- _TEXTO APRESENTADO_
2005-09-19

 

ESTÓRIAS ÍNFIMAS (III)

Estavam todos sentados na grande sala, aguardando o momento da chamada. Cumprirão, com profissionalismo, um esgotante horário de trabalho, reagindo com precisão às alarvidades do apresentador televisivo, respeitando as indicação das placas exibidas pelo assistente de realização.
Representam a versão revista e modificada das carpideiras. Tem graça que fale nas carpideiras, nunca me pediram para chorar, diz um dos profissionais das plateias, aqui mesmo ao lado, passeando a mãozinha pelo queixo como se convocando memórias outras, procurando talvez a confirmação da sua estranheza, interrompe-o um colega que lhe relata a sua experiência, num “programa dos velhos tempos” quando se juntavam pais, tios, avós e primos perdidos e achados, emoção a rodos, o que eu para ali chorava, valha-me Deus! Tomava a palavra o outro, que se gaba ser actor, pois que tinha representado “com muita convicção” o papel do malandro vigarista lá naquele programa da televisão, pá como se chamava aquilo, tu queres ver que me esqueci? Que se lixe, aquilo foi tão bem feito que a malta conhecida pensava que era verdade, imaginem lá os outros... uma coisinha do outro mundo!

- _CONTEÚDO DOS DADOS_

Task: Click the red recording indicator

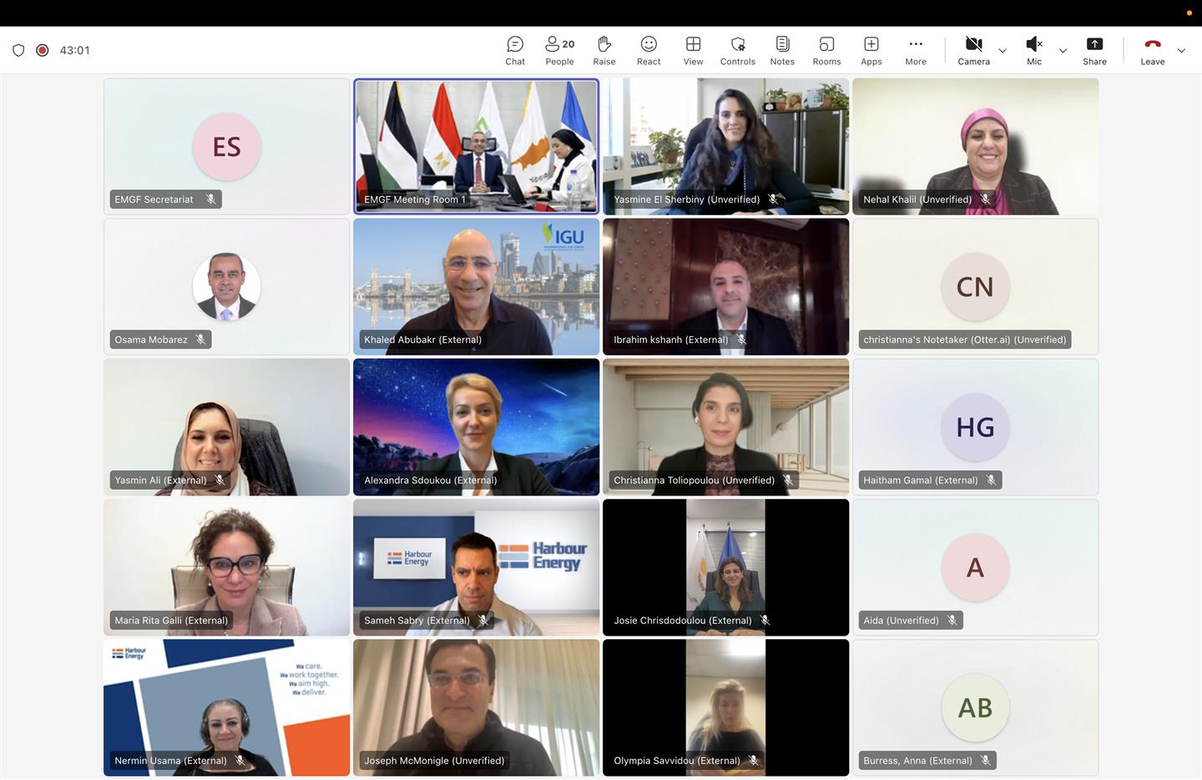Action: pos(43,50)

---

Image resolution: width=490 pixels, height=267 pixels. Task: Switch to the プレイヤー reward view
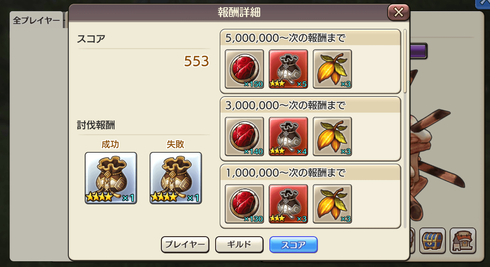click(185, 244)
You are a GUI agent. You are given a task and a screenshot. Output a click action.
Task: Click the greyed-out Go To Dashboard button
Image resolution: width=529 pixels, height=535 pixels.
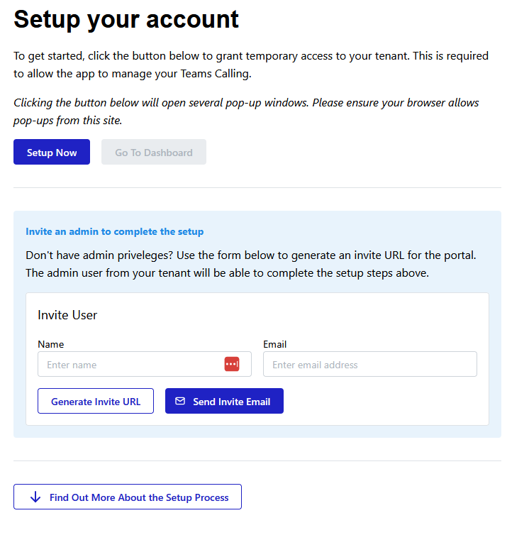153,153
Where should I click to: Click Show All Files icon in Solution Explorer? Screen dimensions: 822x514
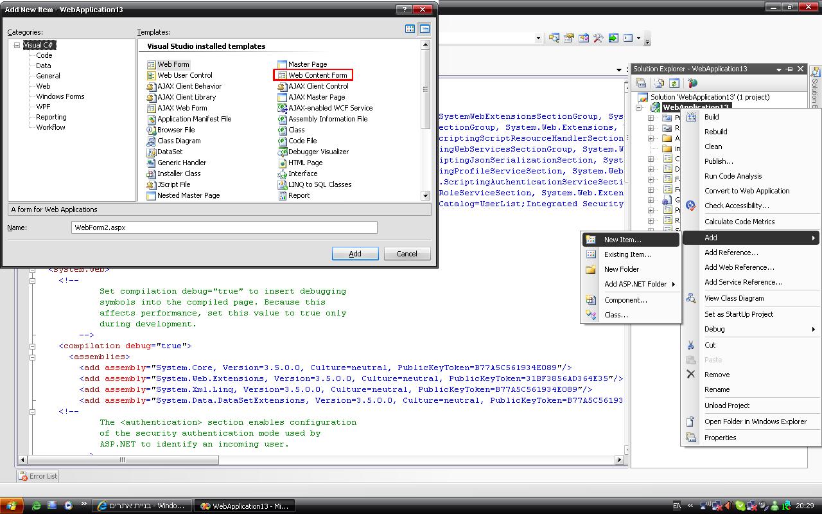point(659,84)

- _TAREFA A REALIZAR_
Escreva a continuação do texto sobre os profissionais das plateias televisivas, começando após a última frase apresentada. As entradas não guardam qualquer relação com o texto.

- _PROBLEMA RESOLVIDO_
Segue aquela senhora que nos arrasta para os directos na televisão a preto e branco, inundando a sala com a projecção de nomes de artistas vindos lá do baú onde os tinha guardados. Abria, à nossa frente, uma caixa de Pandora da memória. Assim, de repente, entravam pela sala toda a espécie de cantores presos a microfones, enleados em fios intermináveis, ameaçando o equilíbrio dos mágicos que traziam cartolas, coelhos e assistentes com ousadas farpelas, deixando perceber um ou outro tornozelo. Na confusão ouvia-se o tilintar dos grossos fios de prata dos cavalheiros, coisa que divertia muito o Topo Gigio, já entradote, queixando-se do reumático. Alguém que gritava lá fora, deixem entrar o trio Odemira, outros que se revoltavam, não dá, o tipo do restaurador Olex não se decide, diz-lhe para afastar a Famel e empurra aí o gajo da pasta medicinal Couto. Atenção, que vem aí o Luís Pereira de Sousa com o Júlio Isidro, anunciava em pânico o que se sentava junto à porta.
Armava-se já um burburinho de meter respeito.
Fechem-me essa caixa rapidamente, ordenava o contínuo no meio da confusão.
Toca a mexer, que o espectáculo vai começar!

Comentários:
Palavras para quê? São mais uns artistas portugueses que... nos querem enfiar o barrete!